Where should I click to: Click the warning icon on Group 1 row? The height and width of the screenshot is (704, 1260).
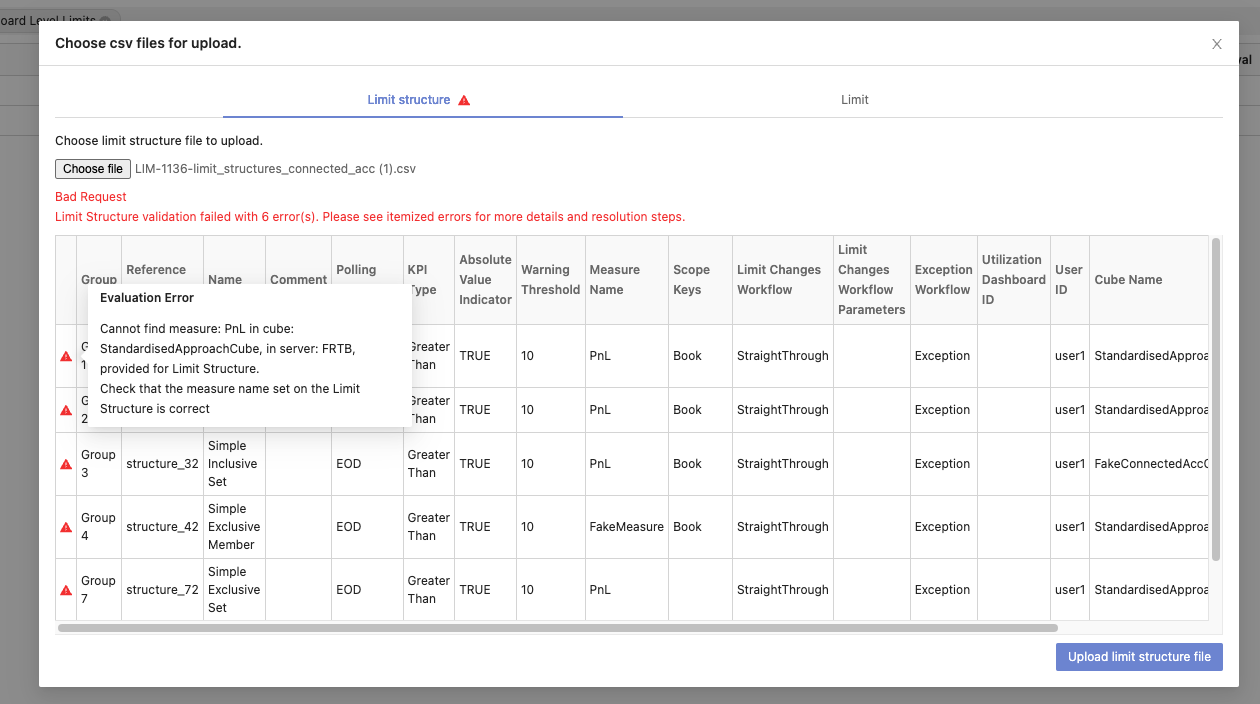point(66,356)
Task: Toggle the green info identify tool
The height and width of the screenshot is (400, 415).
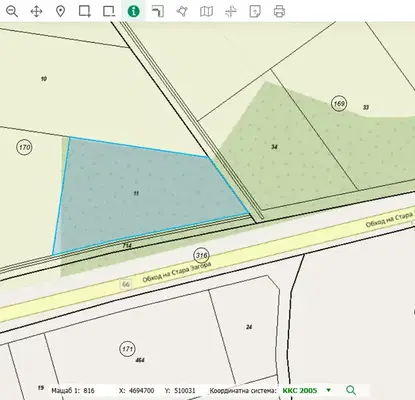Action: click(133, 11)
________________
[TASK DIRECTIONS]:
Quote the records in their entirety, keeping the wording exact and excluding pictures.

[YOUR RESPONSE]:
Where should I click to: Click the warning icon on Group 1 row? The height and width of the screenshot is (704, 1260).
point(66,356)
Task: Toggle the green info identify tool
The height and width of the screenshot is (400, 415).
Action: click(133, 11)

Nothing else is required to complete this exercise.